You Can Now Hack Together Your Own Cross-Platform Apple Apps

As we anticipate a broader cross-platform development announcement from Apple at WWDC 2019, one developer has taken it upon himself to release a tool that gets you there faster.

Marzipanify is a clumsily-named (but curiously useful) tool from Steve Troughton-Smith. It takes its name from ‘Marzipan,’ the internal codename Apple has given its cross-platform development project. (With ‘Marizpan,’ Apple has taken a touch of AppKit (the framework powering macOS applications) and a healthy dose of UIKit (the framework for iOS) to bring mobile apps to the desktop that don’t feel as though they’re simply windowed mobile applications.)

We should note Marzipanify is not an IDE or SDK, and isn’t an official Apple service or framework. It’s a tool that takes existing iOS applications and re-packages them for use on macOS without developers having to transcode UIKit to AppKit. As Troughton-Smith notes, many iOS frameworks will crash when in use on macOS (underscoring the difference between UIKit and AppKit), which caused Apple to use private entitlements.

Specifically, one named iosmac provides that ‘Marizpan’ functionality, acting as a bespoke platform within iOS, although iosmac frameworks crash when used with macOS frameworks.

Via its GitHub repo, we see Marzipanify isn’t a porting tool for iOS apps. It’s meant for freshly written apps “to get you up and running quickly” for cross-platform use cases. It also requires some know-how and work on your end:

As an iOS Simulator app links against the iOS Simulator version of UIKit, it won’t contain Marzipan-specific APIs like menu & window toolbar support. It’s up to the user to know how to class-dump UIKitCore from /System/iOSSupport/System/Library/PrivateFrameworks and check for the macOS-specific UIKit APIs at runtime so the app can be a good Mac citizen.
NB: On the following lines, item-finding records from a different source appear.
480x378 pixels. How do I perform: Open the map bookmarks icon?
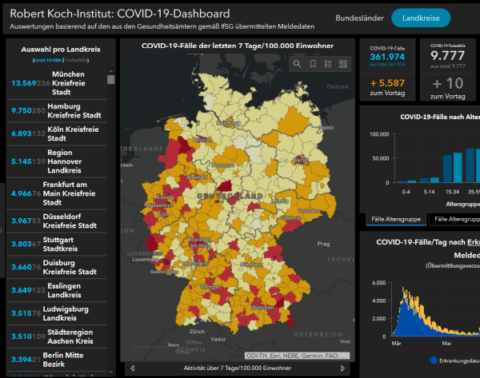pos(313,64)
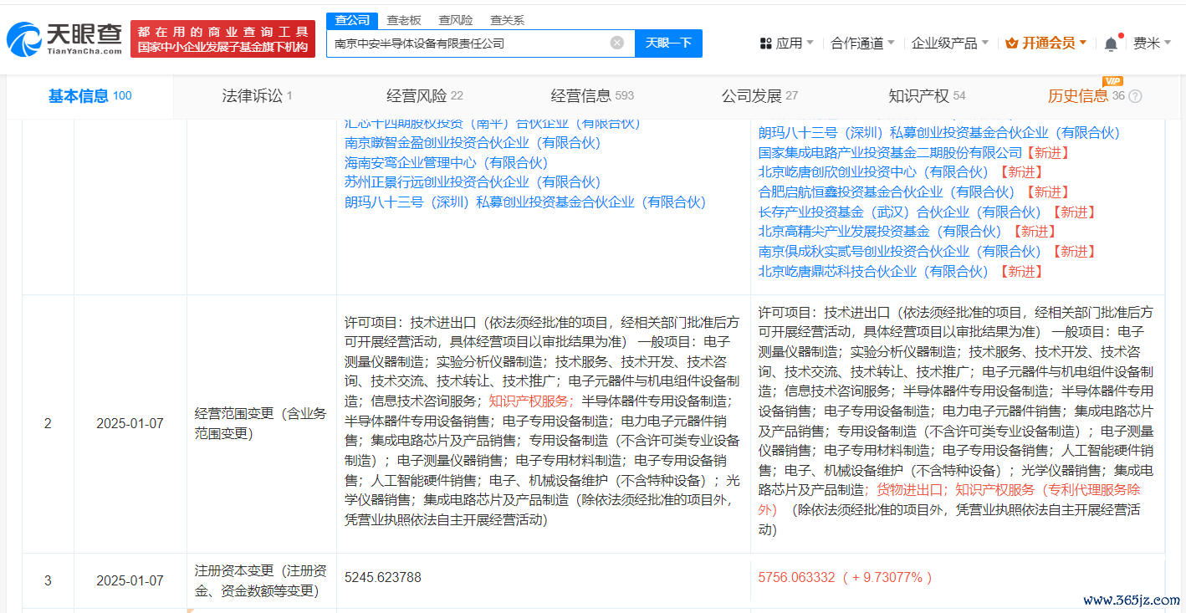Screen dimensions: 1186x613
Task: Clear the search box with the X icon
Action: (617, 43)
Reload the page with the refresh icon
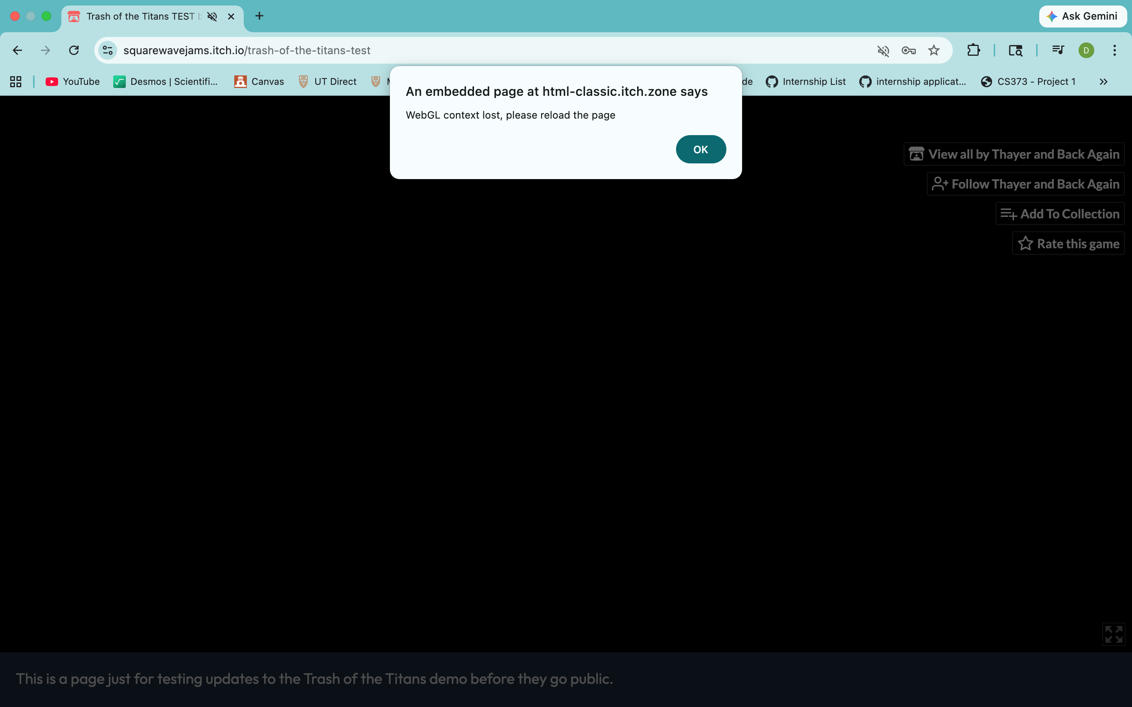1132x707 pixels. (74, 50)
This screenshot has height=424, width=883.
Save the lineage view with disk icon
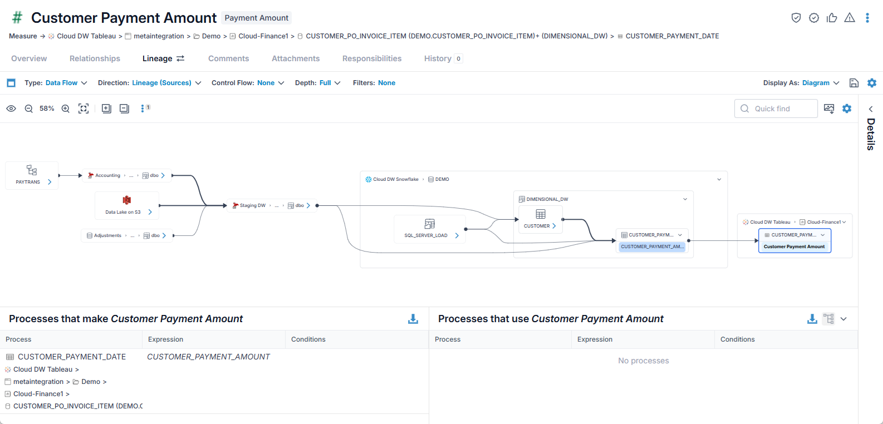coord(854,83)
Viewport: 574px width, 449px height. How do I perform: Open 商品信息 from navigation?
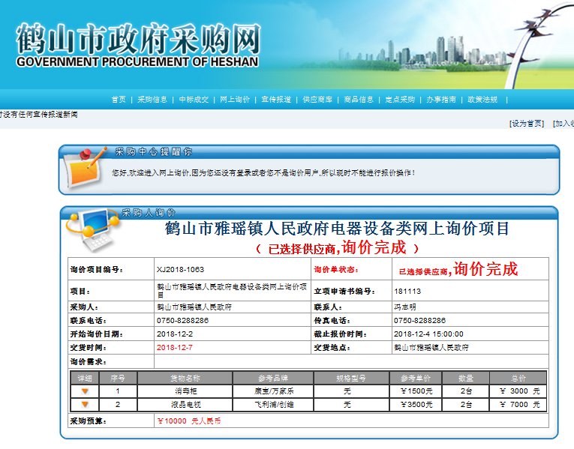click(359, 100)
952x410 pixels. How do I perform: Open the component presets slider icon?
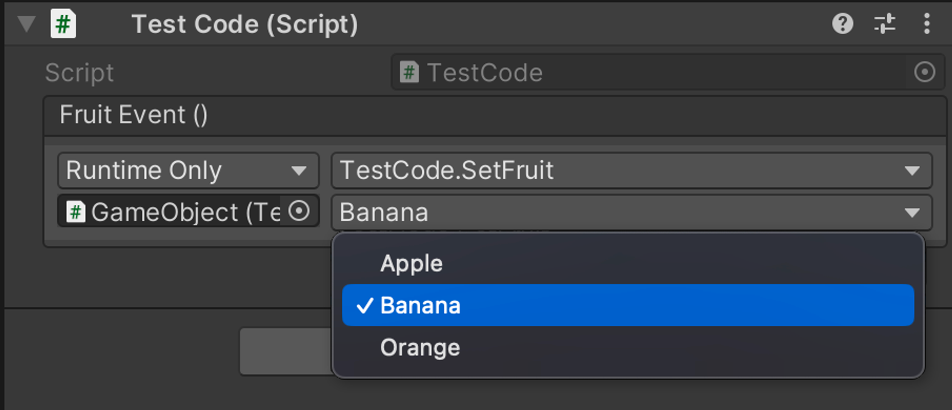click(x=884, y=23)
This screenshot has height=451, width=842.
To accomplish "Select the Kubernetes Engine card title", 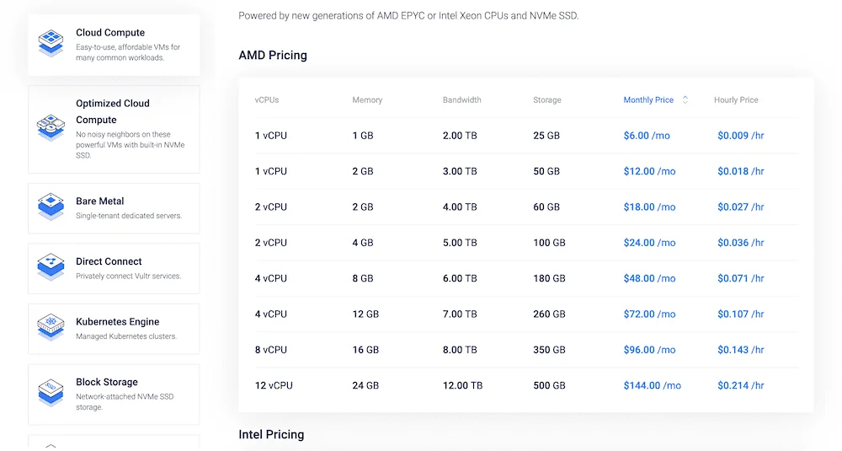I will tap(117, 321).
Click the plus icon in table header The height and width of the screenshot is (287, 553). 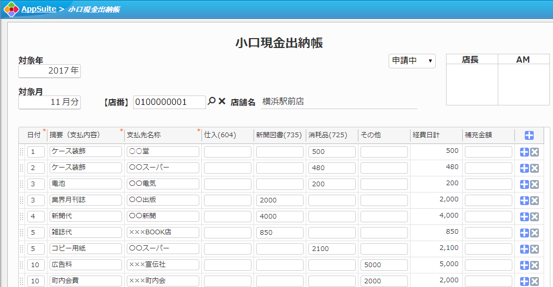coord(529,135)
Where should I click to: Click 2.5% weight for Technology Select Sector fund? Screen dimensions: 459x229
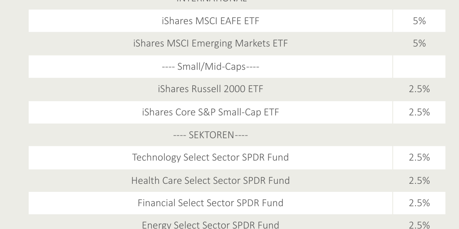point(419,157)
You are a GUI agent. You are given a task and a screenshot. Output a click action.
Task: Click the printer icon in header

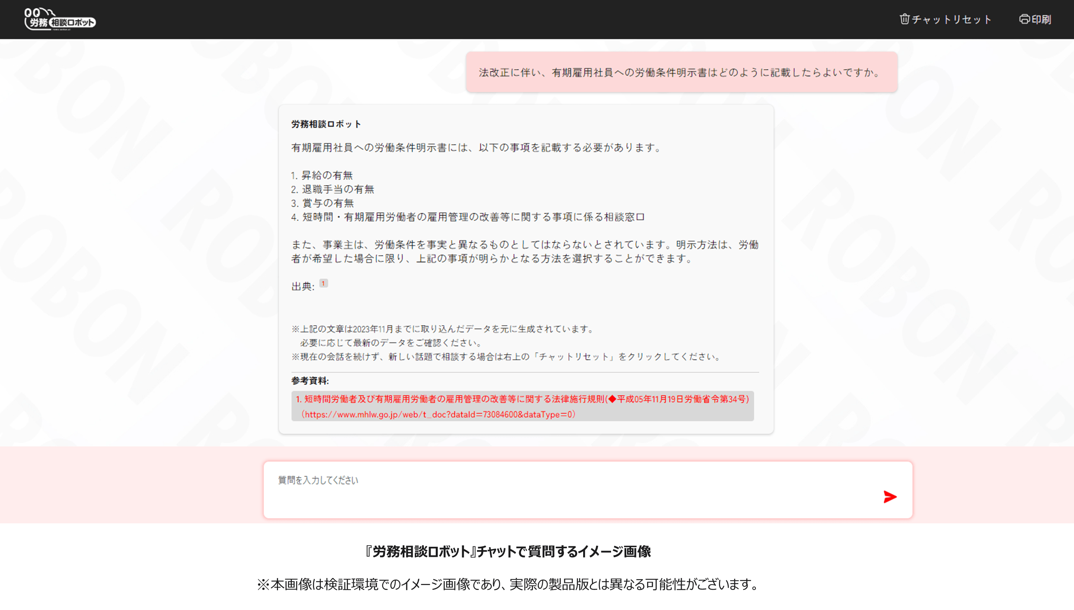[1024, 19]
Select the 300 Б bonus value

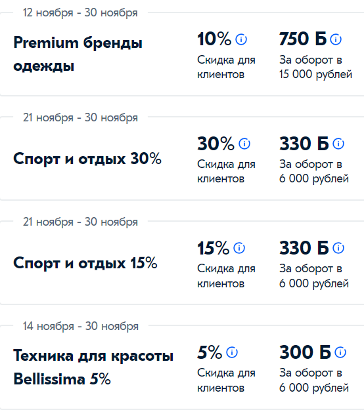(x=305, y=352)
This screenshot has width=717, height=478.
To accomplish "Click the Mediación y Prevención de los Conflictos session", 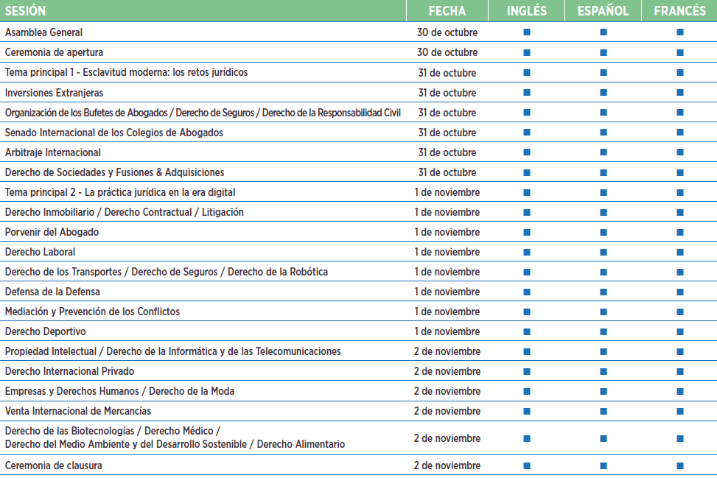I will click(x=92, y=312).
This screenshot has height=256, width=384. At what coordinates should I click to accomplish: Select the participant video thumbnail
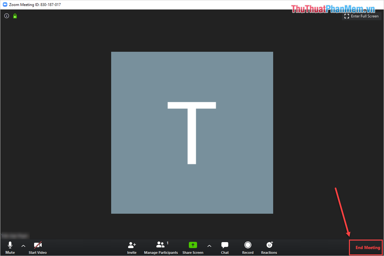click(192, 133)
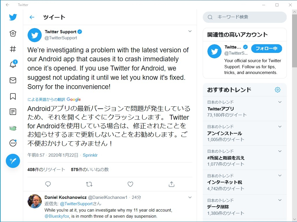The width and height of the screenshot is (297, 222).
Task: Open your profile from the avatar icon
Action: [13, 127]
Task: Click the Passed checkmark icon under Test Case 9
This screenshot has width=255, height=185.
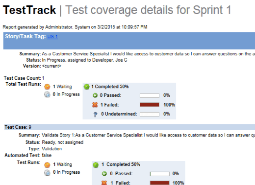Action: click(104, 174)

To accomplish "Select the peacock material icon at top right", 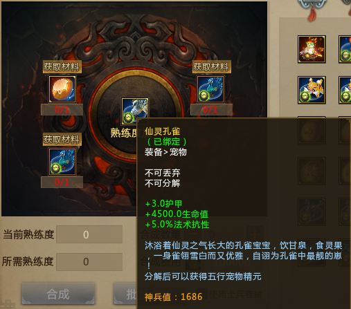I will coord(210,89).
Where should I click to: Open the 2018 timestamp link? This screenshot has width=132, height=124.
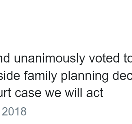(x=14, y=112)
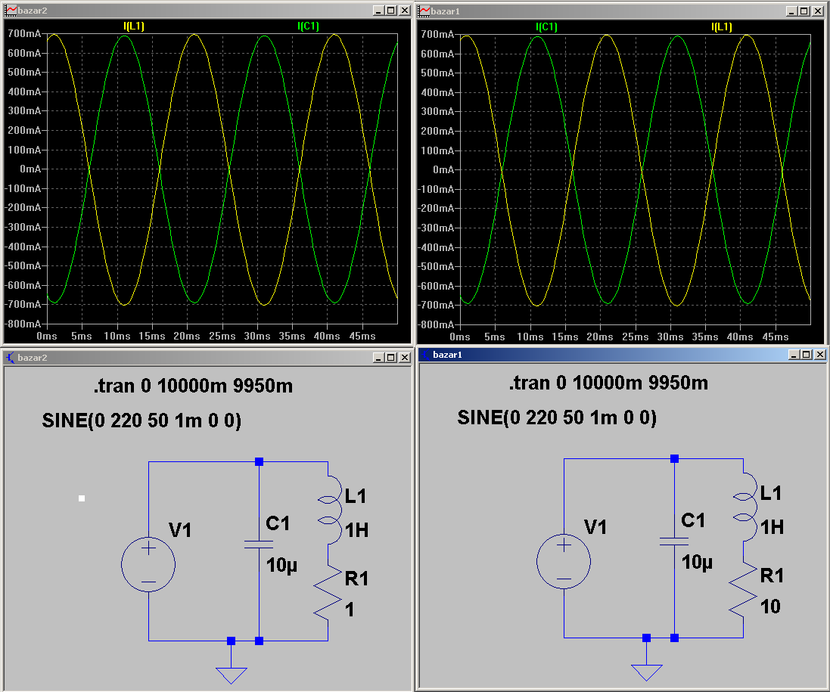
Task: Select the 10 ohm resistor R1 symbol
Action: tap(744, 591)
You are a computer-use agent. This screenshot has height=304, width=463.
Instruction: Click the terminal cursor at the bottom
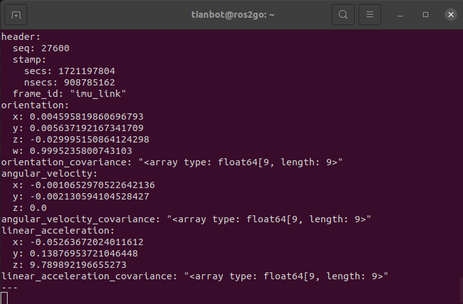[x=4, y=298]
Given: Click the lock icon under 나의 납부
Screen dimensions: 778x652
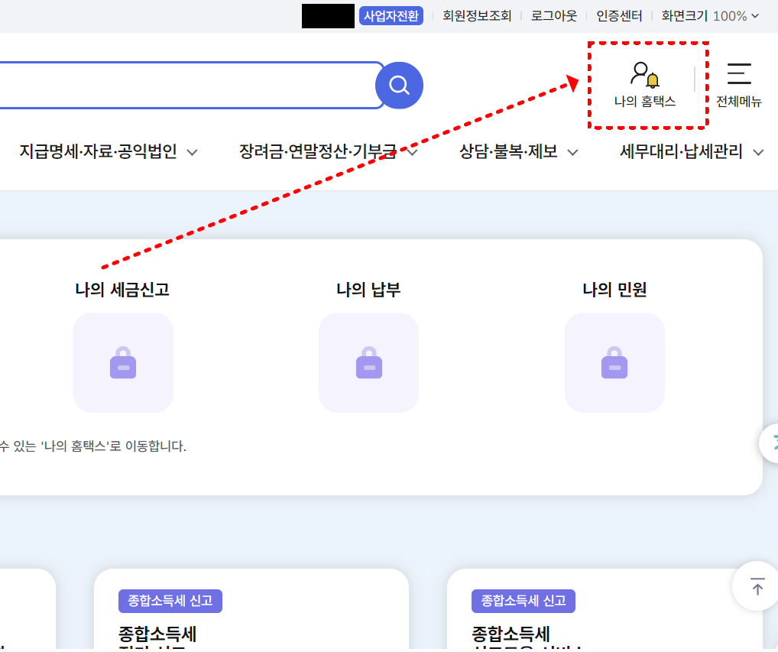Looking at the screenshot, I should 368,362.
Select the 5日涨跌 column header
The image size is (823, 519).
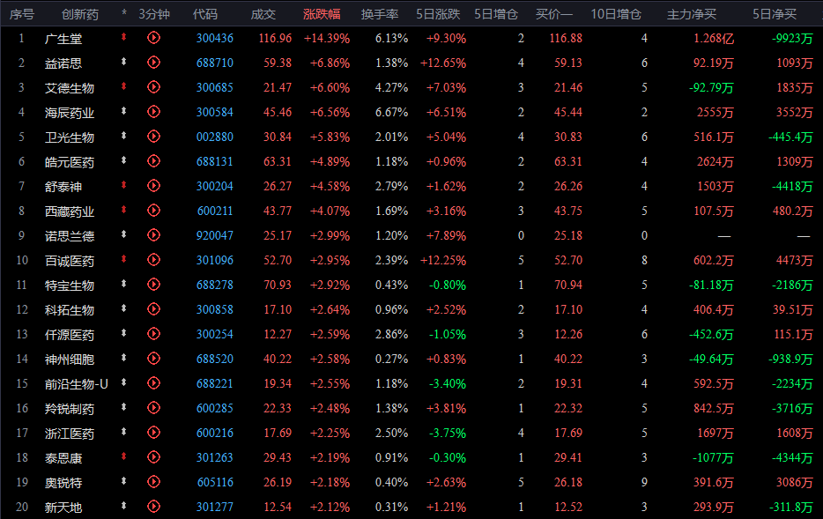click(x=441, y=14)
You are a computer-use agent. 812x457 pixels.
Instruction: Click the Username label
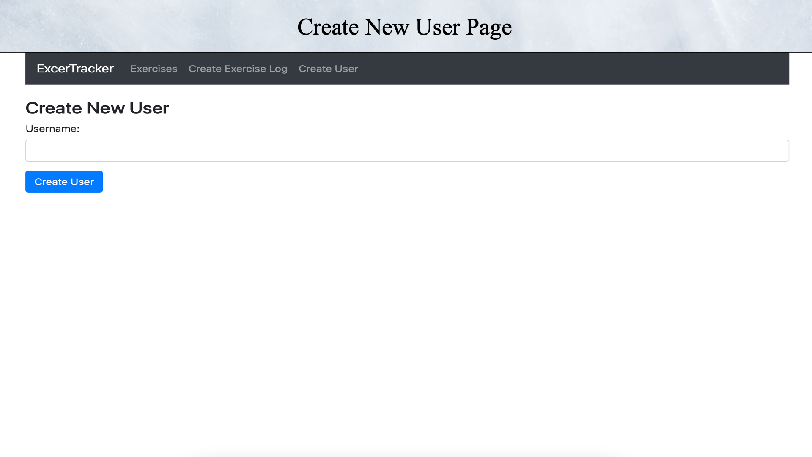[52, 128]
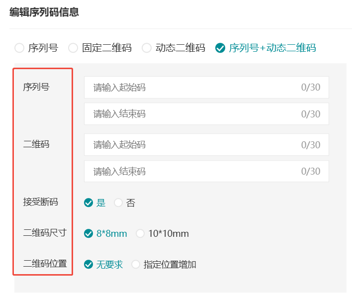The height and width of the screenshot is (299, 352).
Task: Click the 二维码尺寸 field label
Action: (x=45, y=233)
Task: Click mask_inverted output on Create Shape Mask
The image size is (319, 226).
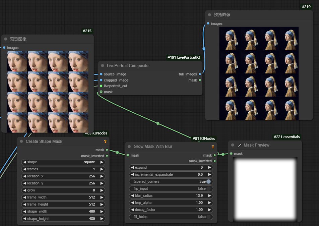Action: pyautogui.click(x=107, y=156)
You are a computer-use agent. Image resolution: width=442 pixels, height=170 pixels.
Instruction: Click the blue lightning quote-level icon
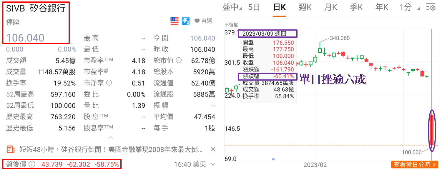(x=186, y=21)
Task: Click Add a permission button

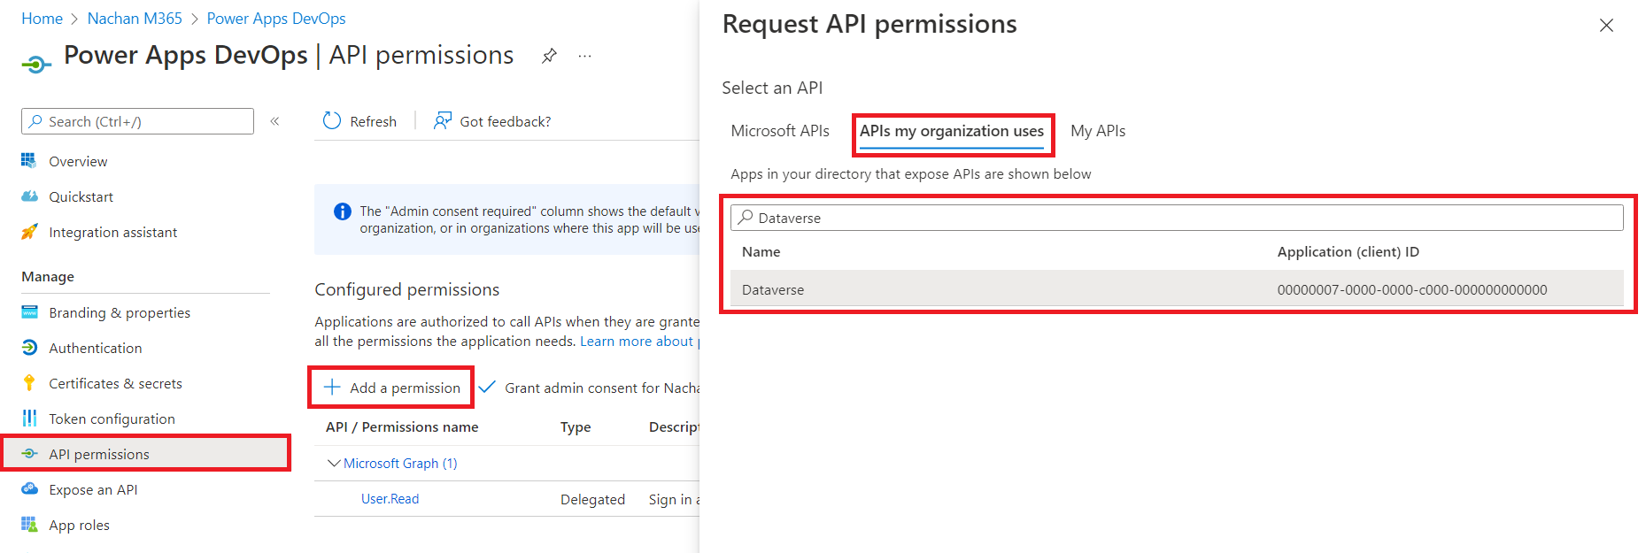Action: click(391, 388)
Apple iOS macOS Marzipan Cross-Platform Dice

“It means you can continue working on and building your existing iOS app from its existing project, using the existing iOS SDK, and just run the tool against the Simulator build to create a functioning Mac app,” writes Troughton-Smith.

If you’re interested in building cross-platform apps, give Marzipanify a shot. We don’t know how Apple will “officially” handle these apps, but Marzipanify is a good tool for familiarizing yourself with the future of macOS development. Even if it’s different from whatever tooling Apple officially provides developers, we appreciate that it gets us all thinking about the work necessary for cross-platform apps. We especially like it because WWDC will likely touch heavily on this new branch of app development.